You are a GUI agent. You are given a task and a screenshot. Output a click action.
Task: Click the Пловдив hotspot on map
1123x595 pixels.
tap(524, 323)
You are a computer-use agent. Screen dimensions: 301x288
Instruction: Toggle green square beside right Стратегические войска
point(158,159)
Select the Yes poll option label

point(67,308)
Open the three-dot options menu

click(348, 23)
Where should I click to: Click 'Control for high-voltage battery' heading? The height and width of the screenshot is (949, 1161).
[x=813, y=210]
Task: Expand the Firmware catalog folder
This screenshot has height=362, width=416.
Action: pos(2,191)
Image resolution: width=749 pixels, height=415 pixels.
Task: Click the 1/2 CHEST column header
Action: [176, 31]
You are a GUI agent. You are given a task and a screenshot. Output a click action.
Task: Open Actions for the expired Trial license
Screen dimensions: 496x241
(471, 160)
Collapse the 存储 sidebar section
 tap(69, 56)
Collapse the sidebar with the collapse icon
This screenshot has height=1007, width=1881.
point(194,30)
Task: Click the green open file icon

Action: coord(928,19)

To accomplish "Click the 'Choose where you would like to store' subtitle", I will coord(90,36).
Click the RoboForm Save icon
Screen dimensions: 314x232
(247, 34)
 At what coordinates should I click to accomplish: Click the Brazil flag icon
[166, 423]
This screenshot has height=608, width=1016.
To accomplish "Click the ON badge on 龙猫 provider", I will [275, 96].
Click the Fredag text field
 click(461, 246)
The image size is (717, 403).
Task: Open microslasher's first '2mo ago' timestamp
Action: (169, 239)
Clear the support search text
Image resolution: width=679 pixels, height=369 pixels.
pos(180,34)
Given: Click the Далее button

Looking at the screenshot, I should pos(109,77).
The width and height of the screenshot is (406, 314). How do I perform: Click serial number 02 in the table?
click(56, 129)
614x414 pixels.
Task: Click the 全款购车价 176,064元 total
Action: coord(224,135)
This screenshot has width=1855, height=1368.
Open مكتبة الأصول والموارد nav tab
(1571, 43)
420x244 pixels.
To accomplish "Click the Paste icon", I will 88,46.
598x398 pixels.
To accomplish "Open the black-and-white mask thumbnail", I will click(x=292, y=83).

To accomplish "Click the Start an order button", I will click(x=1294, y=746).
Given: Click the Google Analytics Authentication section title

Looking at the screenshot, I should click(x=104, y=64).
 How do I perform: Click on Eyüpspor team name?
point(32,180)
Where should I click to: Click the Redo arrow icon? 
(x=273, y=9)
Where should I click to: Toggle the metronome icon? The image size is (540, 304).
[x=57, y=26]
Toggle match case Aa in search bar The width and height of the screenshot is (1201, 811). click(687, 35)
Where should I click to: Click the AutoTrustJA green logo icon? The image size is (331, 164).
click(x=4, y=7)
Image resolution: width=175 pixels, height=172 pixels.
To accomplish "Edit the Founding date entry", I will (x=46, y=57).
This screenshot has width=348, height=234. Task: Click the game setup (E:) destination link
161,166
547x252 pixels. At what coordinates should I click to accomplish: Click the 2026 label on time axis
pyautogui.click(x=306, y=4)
****************************************
**GOAL**
Write out the records above, word for word, from their first line through the line containing "Action: coord(928,19)", including both of those lines.

**COMPLETED EXERCISE**
You are a GUI agent. You are given a task and a screenshot. Output a click action.
Task: Click the Пловдив hotspot on map
1123x595 pixels.
tap(524, 323)
You are a computer-use agent. Screen dimensions: 301x288
Instruction: Toggle green square beside right Стратегические войска
point(158,159)
Select the Yes poll option label

point(67,308)
Open the three-dot options menu

click(348, 23)
Where should I click to: Click 'Control for high-voltage battery' heading? The height and width of the screenshot is (949, 1161).
[x=813, y=210]
Task: Expand the Firmware catalog folder
This screenshot has height=362, width=416.
Action: pos(2,191)
Image resolution: width=749 pixels, height=415 pixels.
Task: Click the 1/2 CHEST column header
Action: [176, 31]
You are a GUI agent. You are given a task and a screenshot. Output a click action.
Task: Open Actions for the expired Trial license
Screen dimensions: 496x241
(471, 160)
Collapse the 存储 sidebar section
 tap(69, 56)
Collapse the sidebar with the collapse icon
This screenshot has height=1007, width=1881.
point(194,30)
Task: Click the green open file icon

Action: coord(928,19)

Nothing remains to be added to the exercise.